• [INSTRUCTIONS FOR THE TASK] Go through the data below and return each line where the string "Sort" appears.

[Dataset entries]
== Segment start ==
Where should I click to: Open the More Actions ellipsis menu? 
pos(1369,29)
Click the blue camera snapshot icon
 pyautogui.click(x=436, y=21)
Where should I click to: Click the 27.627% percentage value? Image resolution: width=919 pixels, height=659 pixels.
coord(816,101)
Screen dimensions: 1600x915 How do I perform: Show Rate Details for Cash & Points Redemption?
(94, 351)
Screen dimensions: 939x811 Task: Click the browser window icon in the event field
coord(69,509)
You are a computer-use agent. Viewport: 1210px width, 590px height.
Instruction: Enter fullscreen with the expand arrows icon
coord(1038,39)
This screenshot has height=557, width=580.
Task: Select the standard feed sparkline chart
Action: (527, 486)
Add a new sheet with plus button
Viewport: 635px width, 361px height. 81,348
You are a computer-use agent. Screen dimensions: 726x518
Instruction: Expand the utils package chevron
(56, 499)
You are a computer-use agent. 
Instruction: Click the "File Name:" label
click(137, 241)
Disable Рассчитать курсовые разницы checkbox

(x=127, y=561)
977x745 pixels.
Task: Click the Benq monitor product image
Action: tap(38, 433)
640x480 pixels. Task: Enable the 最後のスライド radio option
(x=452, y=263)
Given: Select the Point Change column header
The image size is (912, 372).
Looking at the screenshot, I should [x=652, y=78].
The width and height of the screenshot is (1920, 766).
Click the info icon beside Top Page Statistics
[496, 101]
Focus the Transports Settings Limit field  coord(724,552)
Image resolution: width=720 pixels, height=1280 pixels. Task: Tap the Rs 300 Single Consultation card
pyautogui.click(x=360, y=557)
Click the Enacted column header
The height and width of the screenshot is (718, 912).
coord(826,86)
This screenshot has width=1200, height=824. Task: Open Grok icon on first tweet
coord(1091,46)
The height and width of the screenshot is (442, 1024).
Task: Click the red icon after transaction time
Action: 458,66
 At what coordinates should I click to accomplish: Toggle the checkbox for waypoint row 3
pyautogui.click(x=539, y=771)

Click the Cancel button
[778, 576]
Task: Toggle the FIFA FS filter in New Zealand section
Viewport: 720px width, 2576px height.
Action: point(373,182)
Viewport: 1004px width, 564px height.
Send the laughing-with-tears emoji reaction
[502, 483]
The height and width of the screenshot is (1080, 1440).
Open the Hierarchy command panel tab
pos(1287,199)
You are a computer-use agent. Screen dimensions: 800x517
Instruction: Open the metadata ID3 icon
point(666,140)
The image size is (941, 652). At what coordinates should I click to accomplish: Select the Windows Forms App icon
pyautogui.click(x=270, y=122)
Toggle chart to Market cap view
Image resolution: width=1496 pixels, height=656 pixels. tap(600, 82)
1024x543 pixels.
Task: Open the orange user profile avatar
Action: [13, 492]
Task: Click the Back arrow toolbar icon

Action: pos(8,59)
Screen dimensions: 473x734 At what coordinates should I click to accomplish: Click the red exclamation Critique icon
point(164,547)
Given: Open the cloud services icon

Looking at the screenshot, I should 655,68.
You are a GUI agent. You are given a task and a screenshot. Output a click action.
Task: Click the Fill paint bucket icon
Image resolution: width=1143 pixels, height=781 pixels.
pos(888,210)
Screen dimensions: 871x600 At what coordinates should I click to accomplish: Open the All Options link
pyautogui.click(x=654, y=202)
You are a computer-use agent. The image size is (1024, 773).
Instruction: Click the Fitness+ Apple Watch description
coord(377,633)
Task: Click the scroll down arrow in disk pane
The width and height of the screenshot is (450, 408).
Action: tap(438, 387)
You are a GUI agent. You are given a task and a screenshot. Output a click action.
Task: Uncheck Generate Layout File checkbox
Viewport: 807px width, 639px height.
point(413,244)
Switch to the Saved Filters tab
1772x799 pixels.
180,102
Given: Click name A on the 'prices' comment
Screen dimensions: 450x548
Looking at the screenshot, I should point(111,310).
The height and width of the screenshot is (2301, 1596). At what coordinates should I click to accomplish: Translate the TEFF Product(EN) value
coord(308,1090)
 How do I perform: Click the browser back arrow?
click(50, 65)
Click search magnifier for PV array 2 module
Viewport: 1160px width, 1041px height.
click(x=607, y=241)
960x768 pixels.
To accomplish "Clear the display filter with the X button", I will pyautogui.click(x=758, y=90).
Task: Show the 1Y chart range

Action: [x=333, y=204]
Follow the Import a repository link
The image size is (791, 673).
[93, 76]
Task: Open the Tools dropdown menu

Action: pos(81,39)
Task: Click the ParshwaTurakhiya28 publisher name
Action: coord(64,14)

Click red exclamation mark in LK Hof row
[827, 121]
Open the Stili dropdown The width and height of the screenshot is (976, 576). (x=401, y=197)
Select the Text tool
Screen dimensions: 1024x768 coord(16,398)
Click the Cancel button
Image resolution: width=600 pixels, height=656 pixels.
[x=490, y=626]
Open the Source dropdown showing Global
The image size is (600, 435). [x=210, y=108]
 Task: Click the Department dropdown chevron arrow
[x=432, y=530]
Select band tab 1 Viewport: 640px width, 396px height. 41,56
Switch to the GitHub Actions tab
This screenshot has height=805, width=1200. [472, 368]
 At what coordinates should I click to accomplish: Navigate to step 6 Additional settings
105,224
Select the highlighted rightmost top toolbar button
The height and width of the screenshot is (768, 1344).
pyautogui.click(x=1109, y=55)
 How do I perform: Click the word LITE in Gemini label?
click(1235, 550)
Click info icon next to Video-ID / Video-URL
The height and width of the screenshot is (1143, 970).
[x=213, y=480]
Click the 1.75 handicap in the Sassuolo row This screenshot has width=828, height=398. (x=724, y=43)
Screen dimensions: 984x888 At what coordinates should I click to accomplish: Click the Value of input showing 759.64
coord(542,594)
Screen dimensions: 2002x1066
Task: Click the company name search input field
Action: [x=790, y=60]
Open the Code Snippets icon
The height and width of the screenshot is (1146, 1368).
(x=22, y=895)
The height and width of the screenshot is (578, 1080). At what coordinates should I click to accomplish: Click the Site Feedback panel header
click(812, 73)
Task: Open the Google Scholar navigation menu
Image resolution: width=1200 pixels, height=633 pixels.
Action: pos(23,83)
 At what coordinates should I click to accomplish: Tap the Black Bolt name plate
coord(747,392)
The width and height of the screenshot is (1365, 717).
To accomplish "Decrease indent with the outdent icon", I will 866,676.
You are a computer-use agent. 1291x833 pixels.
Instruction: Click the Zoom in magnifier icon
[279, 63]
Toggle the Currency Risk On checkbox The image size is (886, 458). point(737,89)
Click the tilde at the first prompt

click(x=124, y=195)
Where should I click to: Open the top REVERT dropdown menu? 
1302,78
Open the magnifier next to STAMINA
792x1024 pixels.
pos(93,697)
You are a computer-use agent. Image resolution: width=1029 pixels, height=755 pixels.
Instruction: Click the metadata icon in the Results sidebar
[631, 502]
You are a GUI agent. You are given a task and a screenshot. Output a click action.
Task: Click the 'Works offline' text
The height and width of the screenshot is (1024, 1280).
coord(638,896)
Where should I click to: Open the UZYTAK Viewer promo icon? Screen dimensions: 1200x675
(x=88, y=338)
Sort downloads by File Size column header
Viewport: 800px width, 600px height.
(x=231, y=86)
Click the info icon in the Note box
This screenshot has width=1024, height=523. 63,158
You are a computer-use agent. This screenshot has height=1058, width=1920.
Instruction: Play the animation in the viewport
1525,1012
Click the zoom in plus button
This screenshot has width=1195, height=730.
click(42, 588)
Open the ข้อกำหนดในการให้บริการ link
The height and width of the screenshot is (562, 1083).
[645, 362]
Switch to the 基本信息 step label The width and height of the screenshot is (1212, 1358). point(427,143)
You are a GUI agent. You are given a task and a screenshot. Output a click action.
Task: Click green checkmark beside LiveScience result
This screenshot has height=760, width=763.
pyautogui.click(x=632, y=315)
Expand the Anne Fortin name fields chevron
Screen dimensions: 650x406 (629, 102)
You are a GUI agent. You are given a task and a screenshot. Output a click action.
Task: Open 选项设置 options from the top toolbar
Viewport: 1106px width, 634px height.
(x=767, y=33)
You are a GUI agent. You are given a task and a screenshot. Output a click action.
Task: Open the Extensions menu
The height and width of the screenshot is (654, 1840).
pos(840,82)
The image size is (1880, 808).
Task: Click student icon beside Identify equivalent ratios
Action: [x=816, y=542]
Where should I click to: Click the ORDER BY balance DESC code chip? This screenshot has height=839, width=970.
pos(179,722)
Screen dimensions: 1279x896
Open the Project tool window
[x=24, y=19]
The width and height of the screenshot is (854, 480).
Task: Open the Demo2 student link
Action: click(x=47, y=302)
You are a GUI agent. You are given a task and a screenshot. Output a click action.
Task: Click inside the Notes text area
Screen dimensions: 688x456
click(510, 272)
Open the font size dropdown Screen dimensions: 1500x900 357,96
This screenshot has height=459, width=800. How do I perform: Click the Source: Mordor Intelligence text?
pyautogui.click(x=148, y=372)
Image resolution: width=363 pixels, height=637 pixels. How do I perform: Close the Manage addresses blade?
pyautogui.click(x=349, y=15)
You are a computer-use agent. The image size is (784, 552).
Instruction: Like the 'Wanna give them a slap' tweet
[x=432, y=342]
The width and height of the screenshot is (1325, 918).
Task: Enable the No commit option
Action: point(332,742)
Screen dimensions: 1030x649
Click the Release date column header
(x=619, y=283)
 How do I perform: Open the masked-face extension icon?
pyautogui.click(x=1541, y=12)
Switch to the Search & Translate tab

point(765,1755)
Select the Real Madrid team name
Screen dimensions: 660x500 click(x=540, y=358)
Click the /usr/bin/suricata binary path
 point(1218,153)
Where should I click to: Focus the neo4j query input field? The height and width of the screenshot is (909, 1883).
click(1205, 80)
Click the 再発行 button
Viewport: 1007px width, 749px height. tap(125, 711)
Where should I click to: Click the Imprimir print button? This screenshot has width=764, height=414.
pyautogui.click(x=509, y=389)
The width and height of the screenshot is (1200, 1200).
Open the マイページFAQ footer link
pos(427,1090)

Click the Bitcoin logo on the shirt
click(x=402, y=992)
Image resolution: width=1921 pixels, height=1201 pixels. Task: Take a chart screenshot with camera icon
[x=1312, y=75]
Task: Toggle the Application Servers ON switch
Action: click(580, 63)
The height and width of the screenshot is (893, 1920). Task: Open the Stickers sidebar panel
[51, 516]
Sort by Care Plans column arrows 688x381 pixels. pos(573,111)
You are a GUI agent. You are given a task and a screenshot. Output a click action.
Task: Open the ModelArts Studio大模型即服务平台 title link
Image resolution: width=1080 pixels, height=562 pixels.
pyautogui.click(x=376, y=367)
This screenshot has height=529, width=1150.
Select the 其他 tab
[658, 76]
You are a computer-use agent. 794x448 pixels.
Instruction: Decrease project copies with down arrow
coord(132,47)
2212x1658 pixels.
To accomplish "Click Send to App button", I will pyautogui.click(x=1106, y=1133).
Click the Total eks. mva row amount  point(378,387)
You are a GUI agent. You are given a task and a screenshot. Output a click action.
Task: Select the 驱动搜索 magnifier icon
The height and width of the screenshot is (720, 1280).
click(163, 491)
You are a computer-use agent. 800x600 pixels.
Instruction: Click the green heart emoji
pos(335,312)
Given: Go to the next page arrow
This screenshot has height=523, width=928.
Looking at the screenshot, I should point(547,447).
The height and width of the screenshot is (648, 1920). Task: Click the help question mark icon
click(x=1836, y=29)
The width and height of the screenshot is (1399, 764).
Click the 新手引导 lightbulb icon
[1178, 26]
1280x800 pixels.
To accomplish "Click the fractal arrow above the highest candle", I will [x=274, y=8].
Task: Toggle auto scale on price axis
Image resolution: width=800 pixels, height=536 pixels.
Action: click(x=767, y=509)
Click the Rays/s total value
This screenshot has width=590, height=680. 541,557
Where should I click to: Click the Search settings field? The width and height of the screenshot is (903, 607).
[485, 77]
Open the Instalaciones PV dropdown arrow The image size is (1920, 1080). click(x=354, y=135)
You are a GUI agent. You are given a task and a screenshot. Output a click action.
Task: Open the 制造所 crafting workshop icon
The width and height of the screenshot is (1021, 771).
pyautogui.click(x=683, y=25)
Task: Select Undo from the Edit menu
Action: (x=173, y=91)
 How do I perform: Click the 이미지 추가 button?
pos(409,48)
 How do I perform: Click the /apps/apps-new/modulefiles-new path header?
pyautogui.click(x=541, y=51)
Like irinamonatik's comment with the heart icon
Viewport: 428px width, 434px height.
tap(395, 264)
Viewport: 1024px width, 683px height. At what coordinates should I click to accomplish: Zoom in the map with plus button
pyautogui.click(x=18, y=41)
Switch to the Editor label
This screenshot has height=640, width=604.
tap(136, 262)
== Segment end ==
• [RESULT]
Sort downloads by File Size column header
Sort by Care Plans column arrows 688x381 pixels. pos(573,111)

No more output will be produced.